Cardiovascular disease is the most common cause of death in the United States and Canada. More than 350,000 people die every year from cardiac arrest in North America. About half of these people have shown no prior symptoms of heart disease, and only 5-10 percent will survive. “Overall survival in this study was higher than expected even though the study did not find that any of the interventions tested was better than another” said Dr. Terri Schmidt, one of the study investigators.
“Sudden cardiac arrest remains a major public health problem in the United States,” Daya said. “It’s important we continue to rigorously investigate methods for saving the lives of cardiac arrest patients. We have contributed to the science underlying cardiac resuscitation in an important and very meaningful way by participating in one of the largest randomized controlled trials ever conducted in the pre-hospital setting.”
The ROC PRIMED study excluded anyone with a known preference for refusing lifesaving treatment, as stated on a Physicians Orders for Life Sustaining Treatment (POLST) form or other advance directives, women with an obvious pregnancy or people under arrest at the time of the cardiac arrest. The study only enrolled people ages 18 and older.
The ROC PRIMED study is one of a series of federally funded studies known as the Resuscitation Outcomes Consortium (ROC). Portland was designated a ROC community by the National Institutes of Health in 2004. The consortium comprises 10 regional medical centers across the United States and Canada that seek to find promising scientific and clinical advances to improve survival from cardiac arrest and severe trauma. These studies enroll patients in the emergency setting without their consent under the FDA’s exception from informed consent rules. Before each study was initiated, there was an extended period of public notification and consultation. Community members were also provided with a way to “opt-out” of studies like this one, by requesting and wearing a “no study” bracelet (similar to medical alert bracelet) that EMS providers were trained to look for and honor.
EMS agencies across North America use slightly varying methods to treat patients. ROC investigators would like to determine the best methods for treating victims of cardiac arrest and severe trauma. The best way to do this is to get the treatment to victims as quickly as possible, which means at the site of the incident.

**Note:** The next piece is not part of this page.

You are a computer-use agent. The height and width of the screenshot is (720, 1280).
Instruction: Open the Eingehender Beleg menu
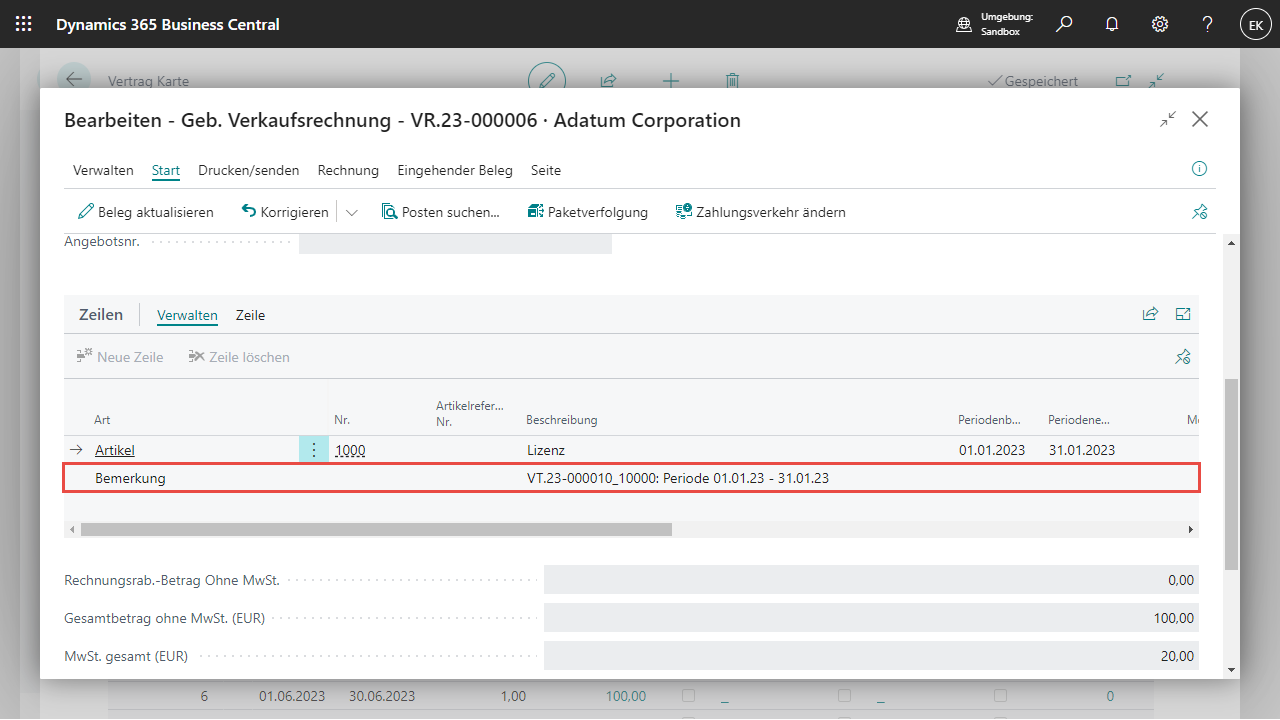tap(454, 170)
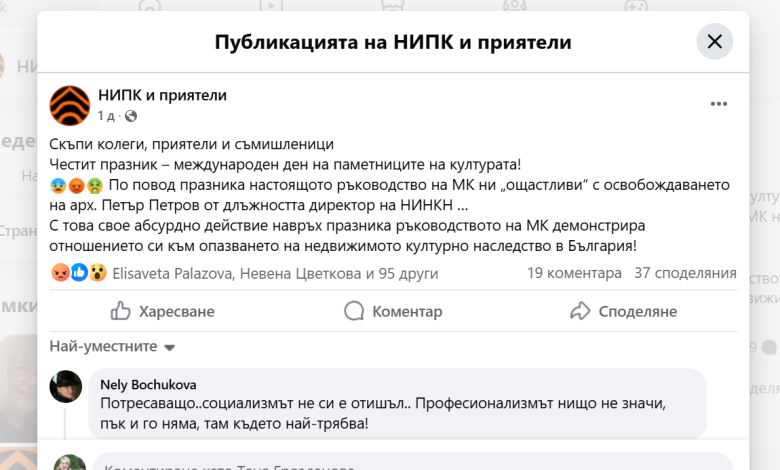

The ROC consortium allows studies to be conducted simultaneously in multiple locations, both urban and rural, thus taking less time to complete, and allowing results to more quickly guide future practice.
The National Heart and Lung Blood Institute is the lead federal sponsor of the ROC studies. Additional funding is provided by the NIH’s National Institute of Neurological Disorders and Stroke, the Institute of Circulatory and Respiratory Health of the Canadian Institutes of Health Research, US Army Medical Research & Materiel Command, American Heart Association, Defense Research and Development Canada, and the Heart and Stroke Foundation of Canada. For more information about the ROC PRIMED study or other studies within the Department of Emergency Medicine at OHSU, the community can visit www.ohsu.edu/emergency/roc.
Oregon Health & Science University is the state’s only health and research university, and Oregon’s only academic health center. OHSU is Portland’s largest employer and the fourth largest in Oregon (excluding government). OHSU’s size contributes to its ability to provide many services and community support activities not found anywhere else in the state. It serves patients from every corner of the state, and is a conduit for learning for more than 3,400 students and trainees. OHSU is the source of more than 200 community outreach programs that bring health and education services to every county in the state.